Periodic Reporting for period 1 - DIFTERIA (Development of a simple and rapid assay for early diphtheria diagnosis.)
Periodo di rendicontazione: 2020-03-01 al 2022-02-28
Main element in the diphtheria diagnostic scheme is a detection of the bacterial toxin, the major virulence factor in pathogenic corynebacteria. The gold standard method for detecting the production of DT by corynebacteria, reaction of immunoprecipitation in agar or Elek test, a sophisticated technology requiring time, the availability of proven reagents and special knowledge, is performed mainly by specialized reference laboratories. In order to accelerate and simplify the diagnostic technology, we designed and evaluated a monoclonal antibodies-based ELISA and LFIA, that make it possible to quickly and accurately detect DT in a liquid culture of suspicious corynebacteria (Fig. 1). The LFIA was designed with the help of the DIFTERIA project host organization Senova Immunoassay Systems GmbH, Weimar, Germany.
Validation of the ELISA and LFIA was performed on a large strains collection: 416 strains of diphtheria and non-diphtheria corynebacteria. LFIA was also tested on 510 human pharyngeal specimens supplemented with a varied concentration of 17 test strains of corynebacteria (diphtheria simulated specimens). The LFIA validation was performed at the National Conciliary Laboratory on Diphtheria, Bavarian Health and Food Safety Authority, Oberschleißheim, Germany (the project Secondment organisation). As a result of the project, a new diphtheria diagnostic approach was developed: clinical sample from a diphtheria patient is plated onto selective Hoyle medium, after 18-24 hours of incubation suspicious black bacterial colonies are inoculated on the LFIA bouillon and in 6 hours of culturing the LFIA is performed. The “classical” stage of isolation and identification of pure culture was omitted. So, the result of the new methodology is registered in 24-30 hours, i.e. on the 2-nd day after clinical sample plating. We have also improved the Elek test, which is currently used to diagnose diphtheria in all reference laboratories over the world.

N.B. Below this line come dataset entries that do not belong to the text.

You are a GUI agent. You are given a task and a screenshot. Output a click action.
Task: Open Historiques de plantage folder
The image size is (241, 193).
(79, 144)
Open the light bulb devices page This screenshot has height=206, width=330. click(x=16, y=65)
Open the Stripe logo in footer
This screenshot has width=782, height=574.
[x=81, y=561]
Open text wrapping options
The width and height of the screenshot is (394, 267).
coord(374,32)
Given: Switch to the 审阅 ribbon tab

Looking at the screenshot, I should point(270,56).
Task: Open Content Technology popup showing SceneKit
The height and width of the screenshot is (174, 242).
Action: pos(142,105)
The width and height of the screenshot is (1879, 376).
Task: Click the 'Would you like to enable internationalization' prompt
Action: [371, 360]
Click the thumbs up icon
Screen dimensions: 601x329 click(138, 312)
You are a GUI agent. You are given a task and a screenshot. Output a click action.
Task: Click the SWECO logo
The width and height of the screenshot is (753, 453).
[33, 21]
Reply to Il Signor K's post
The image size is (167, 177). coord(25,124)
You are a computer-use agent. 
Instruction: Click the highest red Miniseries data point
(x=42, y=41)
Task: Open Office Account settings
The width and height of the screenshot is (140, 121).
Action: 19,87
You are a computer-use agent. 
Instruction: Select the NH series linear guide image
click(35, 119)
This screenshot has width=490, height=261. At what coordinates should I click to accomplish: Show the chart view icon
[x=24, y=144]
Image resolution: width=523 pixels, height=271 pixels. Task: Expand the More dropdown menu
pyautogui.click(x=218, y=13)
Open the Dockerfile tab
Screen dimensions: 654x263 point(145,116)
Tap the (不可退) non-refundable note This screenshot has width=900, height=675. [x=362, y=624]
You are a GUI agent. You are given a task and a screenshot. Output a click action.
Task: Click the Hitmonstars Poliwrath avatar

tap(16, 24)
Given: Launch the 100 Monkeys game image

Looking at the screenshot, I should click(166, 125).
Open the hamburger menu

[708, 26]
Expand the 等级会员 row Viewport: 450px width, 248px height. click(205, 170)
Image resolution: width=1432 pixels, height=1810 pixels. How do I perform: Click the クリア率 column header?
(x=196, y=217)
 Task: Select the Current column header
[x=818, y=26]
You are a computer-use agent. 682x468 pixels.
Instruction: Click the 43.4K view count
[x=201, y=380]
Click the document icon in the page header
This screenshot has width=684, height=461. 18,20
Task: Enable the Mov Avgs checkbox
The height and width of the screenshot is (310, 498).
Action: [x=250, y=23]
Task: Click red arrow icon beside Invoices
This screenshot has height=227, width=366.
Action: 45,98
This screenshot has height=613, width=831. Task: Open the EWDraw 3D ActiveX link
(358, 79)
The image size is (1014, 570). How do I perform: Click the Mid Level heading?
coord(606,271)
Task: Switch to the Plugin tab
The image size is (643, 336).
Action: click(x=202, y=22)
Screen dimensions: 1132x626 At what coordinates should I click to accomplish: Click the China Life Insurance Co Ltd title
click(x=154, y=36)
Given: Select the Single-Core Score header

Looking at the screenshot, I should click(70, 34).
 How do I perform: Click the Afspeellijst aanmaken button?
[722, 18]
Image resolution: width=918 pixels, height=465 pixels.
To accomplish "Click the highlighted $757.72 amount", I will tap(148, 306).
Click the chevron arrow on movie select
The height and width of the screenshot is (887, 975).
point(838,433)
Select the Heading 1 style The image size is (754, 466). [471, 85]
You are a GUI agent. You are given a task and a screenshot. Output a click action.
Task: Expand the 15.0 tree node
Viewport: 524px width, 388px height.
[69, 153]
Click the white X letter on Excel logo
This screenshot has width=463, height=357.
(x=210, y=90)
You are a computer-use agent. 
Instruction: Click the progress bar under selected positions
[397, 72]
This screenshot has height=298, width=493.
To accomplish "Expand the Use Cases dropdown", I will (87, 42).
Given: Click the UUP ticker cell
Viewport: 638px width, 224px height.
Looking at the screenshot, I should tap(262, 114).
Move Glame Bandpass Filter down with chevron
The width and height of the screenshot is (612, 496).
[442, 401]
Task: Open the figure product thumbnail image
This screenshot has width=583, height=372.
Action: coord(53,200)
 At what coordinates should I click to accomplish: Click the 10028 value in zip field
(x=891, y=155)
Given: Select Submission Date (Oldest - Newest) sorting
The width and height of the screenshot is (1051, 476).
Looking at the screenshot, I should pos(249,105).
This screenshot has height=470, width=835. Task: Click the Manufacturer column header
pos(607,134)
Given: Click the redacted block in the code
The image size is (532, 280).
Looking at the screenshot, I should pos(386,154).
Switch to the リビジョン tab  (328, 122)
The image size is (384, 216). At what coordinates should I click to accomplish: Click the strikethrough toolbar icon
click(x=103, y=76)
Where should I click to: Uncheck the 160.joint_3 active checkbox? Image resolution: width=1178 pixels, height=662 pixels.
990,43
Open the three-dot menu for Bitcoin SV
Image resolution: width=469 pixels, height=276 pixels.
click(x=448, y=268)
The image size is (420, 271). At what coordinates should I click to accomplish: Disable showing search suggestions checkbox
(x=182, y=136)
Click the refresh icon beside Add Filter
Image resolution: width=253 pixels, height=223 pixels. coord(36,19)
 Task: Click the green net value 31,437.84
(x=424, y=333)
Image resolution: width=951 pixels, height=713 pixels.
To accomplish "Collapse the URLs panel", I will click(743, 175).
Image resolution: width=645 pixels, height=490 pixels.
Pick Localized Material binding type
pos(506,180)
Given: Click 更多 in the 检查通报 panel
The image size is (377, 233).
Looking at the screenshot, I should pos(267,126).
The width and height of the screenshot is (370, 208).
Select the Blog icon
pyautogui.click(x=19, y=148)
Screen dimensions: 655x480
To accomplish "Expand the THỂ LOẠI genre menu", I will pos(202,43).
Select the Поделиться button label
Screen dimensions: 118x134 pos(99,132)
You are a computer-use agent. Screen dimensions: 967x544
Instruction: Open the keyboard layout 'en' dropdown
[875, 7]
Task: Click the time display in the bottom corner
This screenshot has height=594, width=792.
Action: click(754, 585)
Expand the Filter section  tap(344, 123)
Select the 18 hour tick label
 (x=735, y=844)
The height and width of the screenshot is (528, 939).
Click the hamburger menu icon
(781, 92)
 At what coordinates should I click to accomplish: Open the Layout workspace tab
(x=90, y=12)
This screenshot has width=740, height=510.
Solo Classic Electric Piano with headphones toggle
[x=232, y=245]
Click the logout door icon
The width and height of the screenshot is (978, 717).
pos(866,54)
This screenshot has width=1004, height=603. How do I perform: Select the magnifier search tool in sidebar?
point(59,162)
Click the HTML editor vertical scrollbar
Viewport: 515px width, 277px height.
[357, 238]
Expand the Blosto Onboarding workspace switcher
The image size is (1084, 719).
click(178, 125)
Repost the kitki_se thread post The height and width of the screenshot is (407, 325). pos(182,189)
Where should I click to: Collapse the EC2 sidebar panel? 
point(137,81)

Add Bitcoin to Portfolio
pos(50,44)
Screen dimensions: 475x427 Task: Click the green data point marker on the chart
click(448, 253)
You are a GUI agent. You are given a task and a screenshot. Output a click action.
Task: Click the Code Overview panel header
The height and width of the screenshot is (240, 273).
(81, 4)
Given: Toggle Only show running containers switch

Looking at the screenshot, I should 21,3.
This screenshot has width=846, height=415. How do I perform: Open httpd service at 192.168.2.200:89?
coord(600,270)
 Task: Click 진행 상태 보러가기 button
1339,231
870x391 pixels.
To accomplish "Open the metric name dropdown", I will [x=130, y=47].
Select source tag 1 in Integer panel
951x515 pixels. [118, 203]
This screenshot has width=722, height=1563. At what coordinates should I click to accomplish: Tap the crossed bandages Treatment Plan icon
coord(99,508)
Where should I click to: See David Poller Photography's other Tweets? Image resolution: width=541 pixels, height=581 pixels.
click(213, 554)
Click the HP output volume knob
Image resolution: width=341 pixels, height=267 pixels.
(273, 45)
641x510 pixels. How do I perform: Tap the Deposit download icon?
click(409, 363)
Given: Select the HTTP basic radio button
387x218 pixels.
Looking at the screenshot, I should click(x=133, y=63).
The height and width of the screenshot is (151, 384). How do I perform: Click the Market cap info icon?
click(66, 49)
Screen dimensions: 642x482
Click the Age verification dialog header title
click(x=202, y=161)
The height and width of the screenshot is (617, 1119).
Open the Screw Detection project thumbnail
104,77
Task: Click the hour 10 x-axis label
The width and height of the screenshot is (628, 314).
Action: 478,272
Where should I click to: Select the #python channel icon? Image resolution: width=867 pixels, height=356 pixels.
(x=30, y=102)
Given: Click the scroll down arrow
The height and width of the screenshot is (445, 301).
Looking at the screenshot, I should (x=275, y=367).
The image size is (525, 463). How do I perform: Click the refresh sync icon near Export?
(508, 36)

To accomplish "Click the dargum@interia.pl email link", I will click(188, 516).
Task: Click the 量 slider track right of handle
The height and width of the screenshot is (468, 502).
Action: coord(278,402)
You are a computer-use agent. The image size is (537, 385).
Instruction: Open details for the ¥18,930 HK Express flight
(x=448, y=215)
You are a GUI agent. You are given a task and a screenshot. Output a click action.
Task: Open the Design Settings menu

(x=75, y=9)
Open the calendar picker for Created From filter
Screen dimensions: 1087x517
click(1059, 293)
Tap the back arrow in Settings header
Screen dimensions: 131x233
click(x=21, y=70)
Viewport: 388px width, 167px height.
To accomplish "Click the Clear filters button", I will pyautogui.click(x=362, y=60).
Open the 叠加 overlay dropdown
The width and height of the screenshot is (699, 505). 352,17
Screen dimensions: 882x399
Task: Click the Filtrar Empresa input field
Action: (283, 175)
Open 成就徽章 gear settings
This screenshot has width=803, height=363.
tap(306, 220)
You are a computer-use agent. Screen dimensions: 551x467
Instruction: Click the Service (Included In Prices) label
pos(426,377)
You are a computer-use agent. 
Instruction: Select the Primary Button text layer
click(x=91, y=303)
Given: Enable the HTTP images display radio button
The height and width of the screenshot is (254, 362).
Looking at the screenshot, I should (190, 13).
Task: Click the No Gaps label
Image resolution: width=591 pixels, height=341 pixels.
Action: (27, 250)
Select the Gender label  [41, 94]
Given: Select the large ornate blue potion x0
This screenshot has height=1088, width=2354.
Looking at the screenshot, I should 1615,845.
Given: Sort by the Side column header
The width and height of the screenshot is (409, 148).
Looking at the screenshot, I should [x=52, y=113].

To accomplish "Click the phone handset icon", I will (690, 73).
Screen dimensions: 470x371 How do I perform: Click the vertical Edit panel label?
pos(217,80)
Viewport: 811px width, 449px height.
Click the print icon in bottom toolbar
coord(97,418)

The DIFTERIA project results were reported at 6 international conferences (in 2021 and 2022), an article was published at the ‘Nature Communications’ (2021), one of the world’s leading scientific journals, 1 article is accepted to ‘Infection’ journal and 2 more articles are submitted for open-access publication to ‘Diagnostics” journal (2022). All the diphtheria researchers were informed about the results of this project via the WHO Diphtheria Working Group network which was created by us 30 years ago (in 1992) at the times of diphtheria epidemics in Russia, Ukraine and other former USSR countries.
There are signals that the diphtheria pathogen is starting to adapt to our weapons. In frames of the DIFTERIA project we analyzed the genome of over 500 C. diphtheriae isolates taken from 16 countries and territories over the past 122 years. The diversity of their toxin gene, responsible for producing the deadly toxin, has recently increased. We identified 18 different variants of the tox gene, some of which could change the basic structure of the toxin (Fig. 2), which could make existing vaccines and treatments less effective. We also found here a strain of toxigenic diphtheria agent with a mutation in the toxin gene, which makes this strain "invisible" for diagnosis. So, the diagnostics, vaccine, and treatments that target the toxin, need to be appraised on a regular basis.
Within the last several years C. ulcerans was recognized as an emerging zoonotic pathogen. Diphtheria-like infections with toxigenic C. ulcerans have even outnumbered those caused by toxigenic C. diphtheriae in many industrialized countries. The most intriguing thing is that circulating in domestic (cats, dogs) and wild animals, the microbe accumulates mutations in the DT gene. In C. ulcerans toxin gene about 30 mutations were found compared with the C. diphtheriae tox gene. Thus, variant of C. ulcerans with a modified toxin may appear that will be able to penetrate through the immune barrier and cause diphtheria epidemics in people vaccinated against diphtheria. Such potentially dangerous strains will be indicated and studied in the next international project (Germany-Great Britain-India-Brazil), currently being prepared, and based on the DIFTERIA project results, with the aim of timely development of the improved diagnostics and remedies.